Actis sees growing investors interest in sustainable infrastructure in emerging regions
Global economic activity is increasingly focused on regions such as Asia and Latin America, driven by huge population growth and strong demand for energy amid a boom in digital infrastructure, Torbjorn Caesar, who is Actis' senior partner, said in an interview on Monday in Singapore.

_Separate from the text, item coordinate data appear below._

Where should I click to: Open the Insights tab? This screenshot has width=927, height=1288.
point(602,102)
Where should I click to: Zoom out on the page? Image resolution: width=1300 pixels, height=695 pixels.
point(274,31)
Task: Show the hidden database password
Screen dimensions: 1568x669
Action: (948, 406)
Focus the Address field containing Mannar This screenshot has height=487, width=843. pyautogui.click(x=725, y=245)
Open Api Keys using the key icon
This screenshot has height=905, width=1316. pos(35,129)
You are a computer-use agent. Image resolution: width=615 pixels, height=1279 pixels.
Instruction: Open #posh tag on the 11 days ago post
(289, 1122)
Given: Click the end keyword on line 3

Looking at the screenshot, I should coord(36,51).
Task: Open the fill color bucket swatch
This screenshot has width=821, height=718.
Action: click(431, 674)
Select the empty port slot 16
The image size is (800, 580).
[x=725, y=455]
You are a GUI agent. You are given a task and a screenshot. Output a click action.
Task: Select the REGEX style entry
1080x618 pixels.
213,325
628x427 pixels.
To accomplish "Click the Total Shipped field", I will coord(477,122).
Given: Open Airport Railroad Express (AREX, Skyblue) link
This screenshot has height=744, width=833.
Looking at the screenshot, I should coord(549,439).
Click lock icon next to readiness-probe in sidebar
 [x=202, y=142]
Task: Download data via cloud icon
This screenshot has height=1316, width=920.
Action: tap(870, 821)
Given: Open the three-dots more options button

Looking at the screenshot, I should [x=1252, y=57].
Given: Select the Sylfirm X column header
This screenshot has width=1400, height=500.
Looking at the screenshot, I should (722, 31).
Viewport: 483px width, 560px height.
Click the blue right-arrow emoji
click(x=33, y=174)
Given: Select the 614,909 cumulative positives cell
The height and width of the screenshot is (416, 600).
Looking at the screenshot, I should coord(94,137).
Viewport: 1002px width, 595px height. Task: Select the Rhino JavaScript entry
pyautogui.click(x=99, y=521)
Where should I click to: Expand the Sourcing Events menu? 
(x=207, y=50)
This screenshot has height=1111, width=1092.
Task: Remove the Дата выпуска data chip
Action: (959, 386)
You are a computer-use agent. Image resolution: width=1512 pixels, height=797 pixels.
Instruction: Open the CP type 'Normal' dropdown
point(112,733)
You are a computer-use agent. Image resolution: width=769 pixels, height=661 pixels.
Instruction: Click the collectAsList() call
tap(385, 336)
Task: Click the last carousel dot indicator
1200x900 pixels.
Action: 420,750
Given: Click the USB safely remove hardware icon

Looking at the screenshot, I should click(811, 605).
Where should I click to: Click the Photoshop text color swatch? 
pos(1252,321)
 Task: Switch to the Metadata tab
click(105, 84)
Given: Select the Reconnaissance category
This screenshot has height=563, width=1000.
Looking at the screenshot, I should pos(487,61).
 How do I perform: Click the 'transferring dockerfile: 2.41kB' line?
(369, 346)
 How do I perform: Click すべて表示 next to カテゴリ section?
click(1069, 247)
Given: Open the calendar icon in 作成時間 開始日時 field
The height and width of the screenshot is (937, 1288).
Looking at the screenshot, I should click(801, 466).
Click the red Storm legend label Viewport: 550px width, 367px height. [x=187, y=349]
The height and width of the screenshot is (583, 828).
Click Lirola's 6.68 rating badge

Actis is seeking to tap growth by focusing on investments in the electricity sector, such as renewable assets like solar, wind and hybrid projects that combine with battery storage, he said. It is also investing in infrastructure comprising transmission lines and data centers, he added.
WHY IT'S IMPORTANT:
Global markets have experienced swings in the initial few months of U.S President Donald Trump's administration as its April 2 move to increase tariffs on trading partners prompted some investors to move away from American assets. Although volatility has eased somewhat, some investors warn the threat of tariff disruptions is not going away anytime soon.
CONTEXT:
In May, Actis announced that it raised $1.7 billion for its second long life infrastructure fund. In October last year, General Atlantic completed the acquisition of Actis. The combination expanded General Atlantic's assets under management to $108 billion, according to a latest press release earlier in June.
KEY QUOTES:
"The need for electricity is massive. If you're looking in at the markets in, what we refer to as 'most of the world' across Latin America or Middle East, Eastern Europe, Asia, it's not so much talk about energy transition, and of course that is important, but it's also energy addition, because the electricity demand is growing over time. It is growing with economic activity, growth with the demographics, in terms of the population growth, there's a massive need for new electricity," Caesar said.